-- RECORD SET follows --
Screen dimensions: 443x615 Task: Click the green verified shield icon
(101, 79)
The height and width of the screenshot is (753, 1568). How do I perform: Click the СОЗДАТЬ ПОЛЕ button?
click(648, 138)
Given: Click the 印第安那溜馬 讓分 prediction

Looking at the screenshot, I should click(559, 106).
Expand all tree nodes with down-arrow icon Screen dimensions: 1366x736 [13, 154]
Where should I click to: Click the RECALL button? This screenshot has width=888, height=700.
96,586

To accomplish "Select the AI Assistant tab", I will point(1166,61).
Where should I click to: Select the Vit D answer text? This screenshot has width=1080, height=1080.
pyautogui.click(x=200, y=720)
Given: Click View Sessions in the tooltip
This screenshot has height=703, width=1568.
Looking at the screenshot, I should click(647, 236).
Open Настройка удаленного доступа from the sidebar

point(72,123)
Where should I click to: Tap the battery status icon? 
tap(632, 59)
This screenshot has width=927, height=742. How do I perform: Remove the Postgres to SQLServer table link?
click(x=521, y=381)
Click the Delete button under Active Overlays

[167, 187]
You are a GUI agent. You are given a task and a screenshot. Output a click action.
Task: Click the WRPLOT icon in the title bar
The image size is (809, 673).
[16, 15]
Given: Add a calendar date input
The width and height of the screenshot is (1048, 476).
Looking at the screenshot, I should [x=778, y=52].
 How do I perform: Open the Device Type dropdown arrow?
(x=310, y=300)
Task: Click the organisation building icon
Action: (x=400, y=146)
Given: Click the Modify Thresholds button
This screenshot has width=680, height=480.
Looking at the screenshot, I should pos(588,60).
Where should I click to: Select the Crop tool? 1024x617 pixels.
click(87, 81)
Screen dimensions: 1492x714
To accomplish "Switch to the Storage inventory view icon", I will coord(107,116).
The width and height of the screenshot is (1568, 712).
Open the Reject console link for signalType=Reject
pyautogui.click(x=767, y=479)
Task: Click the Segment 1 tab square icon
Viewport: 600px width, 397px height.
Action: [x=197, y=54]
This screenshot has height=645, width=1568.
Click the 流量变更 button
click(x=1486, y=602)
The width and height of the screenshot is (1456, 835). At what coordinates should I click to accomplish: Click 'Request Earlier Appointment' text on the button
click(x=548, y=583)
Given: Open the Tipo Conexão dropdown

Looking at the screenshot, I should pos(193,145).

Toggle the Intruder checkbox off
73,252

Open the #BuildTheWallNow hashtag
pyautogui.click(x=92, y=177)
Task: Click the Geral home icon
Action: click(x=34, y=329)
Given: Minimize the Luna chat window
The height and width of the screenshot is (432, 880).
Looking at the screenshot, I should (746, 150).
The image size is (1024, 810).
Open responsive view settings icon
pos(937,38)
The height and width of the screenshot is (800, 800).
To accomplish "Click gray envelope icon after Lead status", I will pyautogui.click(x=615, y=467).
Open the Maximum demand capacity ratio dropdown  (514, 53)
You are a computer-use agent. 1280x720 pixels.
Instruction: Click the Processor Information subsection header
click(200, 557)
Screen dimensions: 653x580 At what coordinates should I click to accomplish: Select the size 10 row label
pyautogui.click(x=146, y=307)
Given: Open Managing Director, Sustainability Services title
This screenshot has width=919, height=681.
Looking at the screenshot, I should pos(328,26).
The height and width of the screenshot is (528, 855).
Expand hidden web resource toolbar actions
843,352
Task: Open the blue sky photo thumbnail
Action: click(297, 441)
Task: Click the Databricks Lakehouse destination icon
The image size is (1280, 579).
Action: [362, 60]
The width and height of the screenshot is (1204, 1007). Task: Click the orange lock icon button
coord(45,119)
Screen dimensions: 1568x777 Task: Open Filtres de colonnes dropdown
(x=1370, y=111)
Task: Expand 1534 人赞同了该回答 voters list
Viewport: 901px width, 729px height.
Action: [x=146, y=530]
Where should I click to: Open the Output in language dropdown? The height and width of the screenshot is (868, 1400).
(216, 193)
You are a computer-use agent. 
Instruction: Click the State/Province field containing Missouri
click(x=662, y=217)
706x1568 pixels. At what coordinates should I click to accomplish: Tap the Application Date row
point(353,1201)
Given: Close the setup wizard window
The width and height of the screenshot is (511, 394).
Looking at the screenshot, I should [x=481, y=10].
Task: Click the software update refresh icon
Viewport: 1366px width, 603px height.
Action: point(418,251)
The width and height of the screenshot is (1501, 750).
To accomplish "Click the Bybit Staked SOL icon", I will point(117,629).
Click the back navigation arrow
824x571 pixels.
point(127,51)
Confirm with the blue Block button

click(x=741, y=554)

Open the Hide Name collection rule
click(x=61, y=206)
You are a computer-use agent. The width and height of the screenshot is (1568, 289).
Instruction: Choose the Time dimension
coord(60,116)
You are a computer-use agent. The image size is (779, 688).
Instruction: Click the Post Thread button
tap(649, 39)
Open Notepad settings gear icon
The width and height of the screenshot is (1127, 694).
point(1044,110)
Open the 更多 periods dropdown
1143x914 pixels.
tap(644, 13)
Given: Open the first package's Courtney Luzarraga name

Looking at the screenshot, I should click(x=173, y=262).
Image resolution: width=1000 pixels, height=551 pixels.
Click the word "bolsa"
-- RECORD SET concluded --
§ **YOUR OBJECTIVE**
Given the data above, transcribe exactly the lines from the one containing "Open the Reject" down to the one containing "The image size is (1024, 810).", and no others.

§ **COMPLETED TASK**
Open the Reject console link for signalType=Reject
pyautogui.click(x=767, y=479)
Task: Click the Segment 1 tab square icon
Viewport: 600px width, 397px height.
Action: [x=197, y=54]
This screenshot has height=645, width=1568.
Click the 流量变更 button
click(x=1486, y=602)
The width and height of the screenshot is (1456, 835). At what coordinates should I click to accomplish: Click 'Request Earlier Appointment' text on the button
click(x=548, y=583)
Given: Open the Tipo Conexão dropdown

Looking at the screenshot, I should pos(193,145).

Toggle the Intruder checkbox off
73,252

Open the #BuildTheWallNow hashtag
pyautogui.click(x=92, y=177)
Task: Click the Geral home icon
Action: click(x=34, y=329)
Given: Minimize the Luna chat window
The height and width of the screenshot is (432, 880).
Looking at the screenshot, I should (746, 150).
The image size is (1024, 810).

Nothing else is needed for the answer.